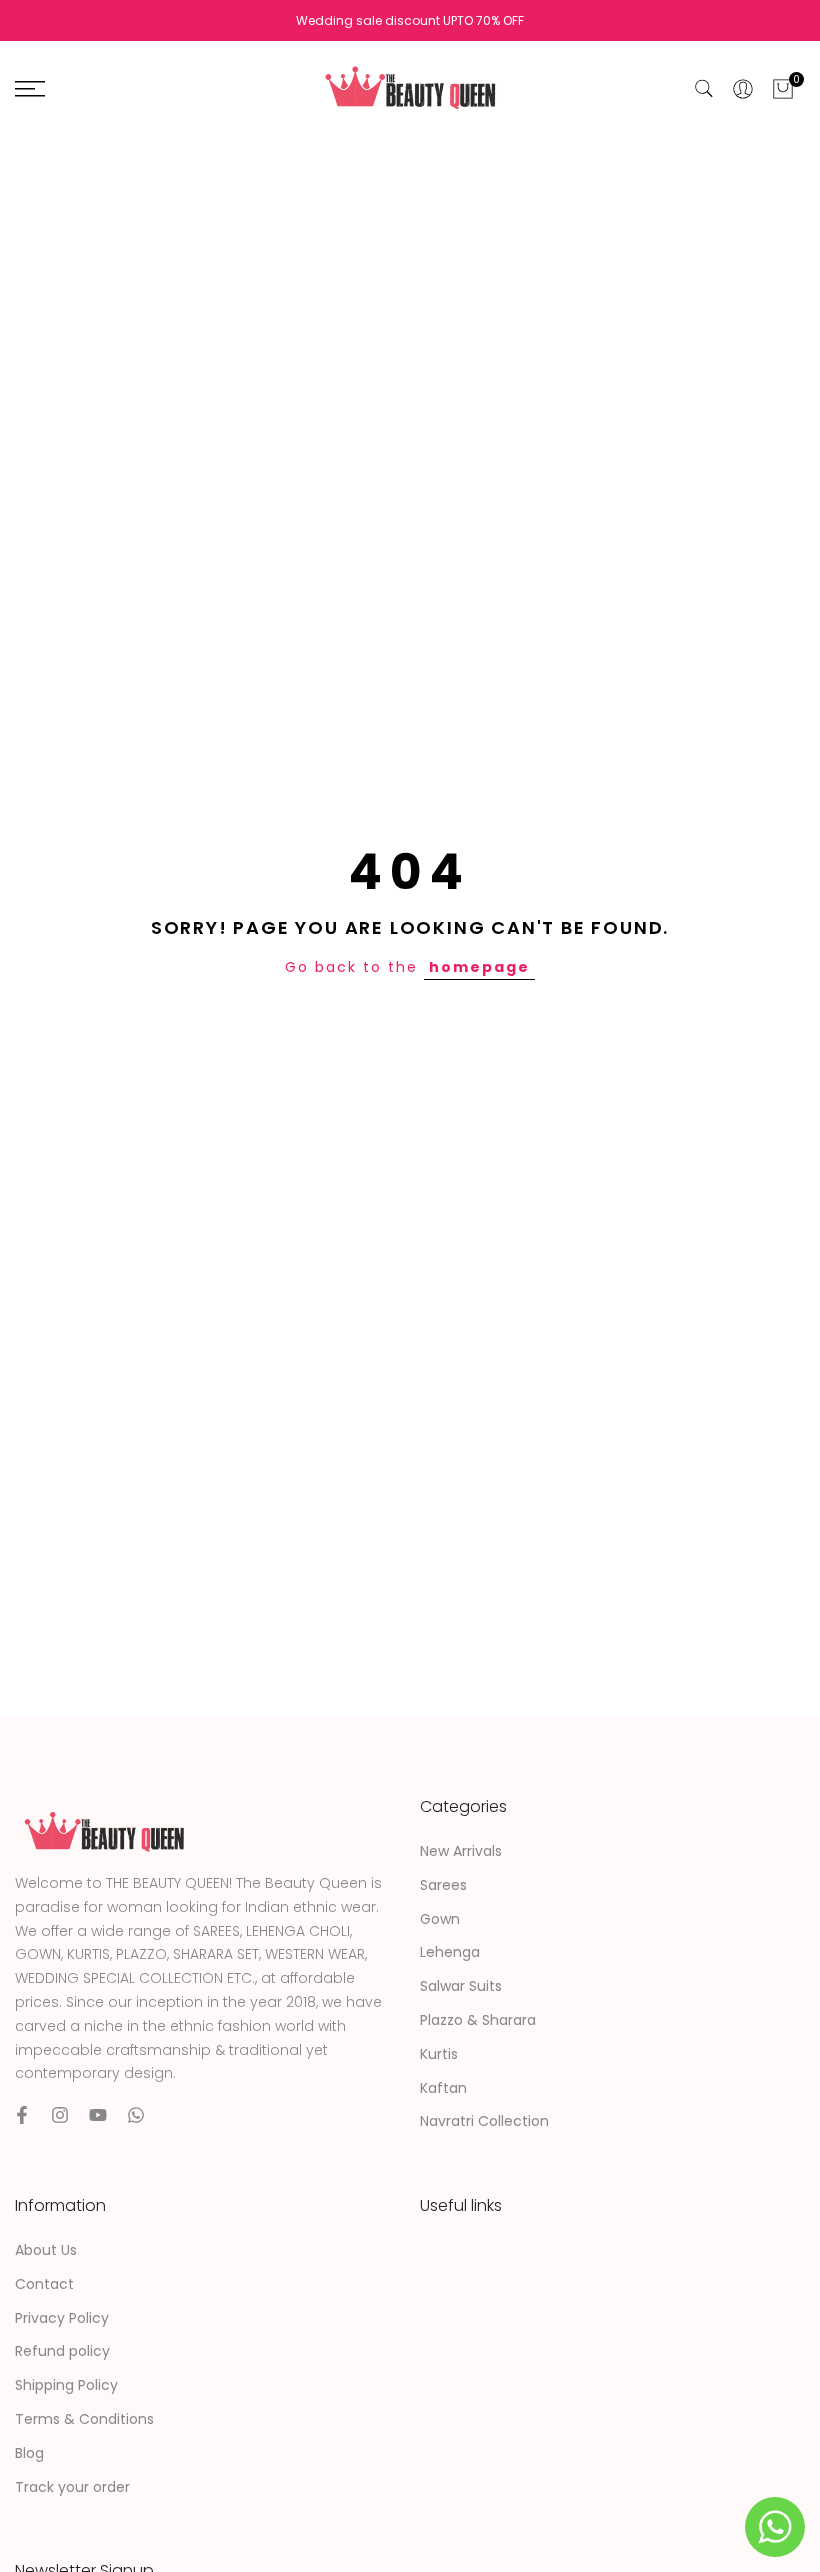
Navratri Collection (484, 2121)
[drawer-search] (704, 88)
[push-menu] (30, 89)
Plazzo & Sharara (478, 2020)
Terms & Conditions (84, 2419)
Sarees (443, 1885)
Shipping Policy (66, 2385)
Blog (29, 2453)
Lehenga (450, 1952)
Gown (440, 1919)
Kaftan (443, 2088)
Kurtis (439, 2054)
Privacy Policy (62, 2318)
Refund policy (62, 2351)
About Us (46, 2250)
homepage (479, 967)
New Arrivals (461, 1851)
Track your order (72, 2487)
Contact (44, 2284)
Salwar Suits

-.-.-

--- Work task ---
The whole listing should be printed again exactly as written, images excluded.

--- Result of the task ---
Navratri Collection (484, 2121)
[drawer-search] (704, 88)
[push-menu] (30, 89)
Plazzo & Sharara (478, 2020)
Terms & Conditions (84, 2419)
Sarees (443, 1885)
Shipping Policy (66, 2385)
Blog (29, 2453)
Lehenga (450, 1952)
Gown (440, 1919)
Kaftan (443, 2088)
Kurtis (439, 2054)
Privacy Policy (62, 2318)
Refund policy (62, 2351)
About Us (46, 2250)
homepage (479, 967)
New Arrivals (461, 1851)
Track your order (72, 2487)
Contact (44, 2284)
Salwar Suits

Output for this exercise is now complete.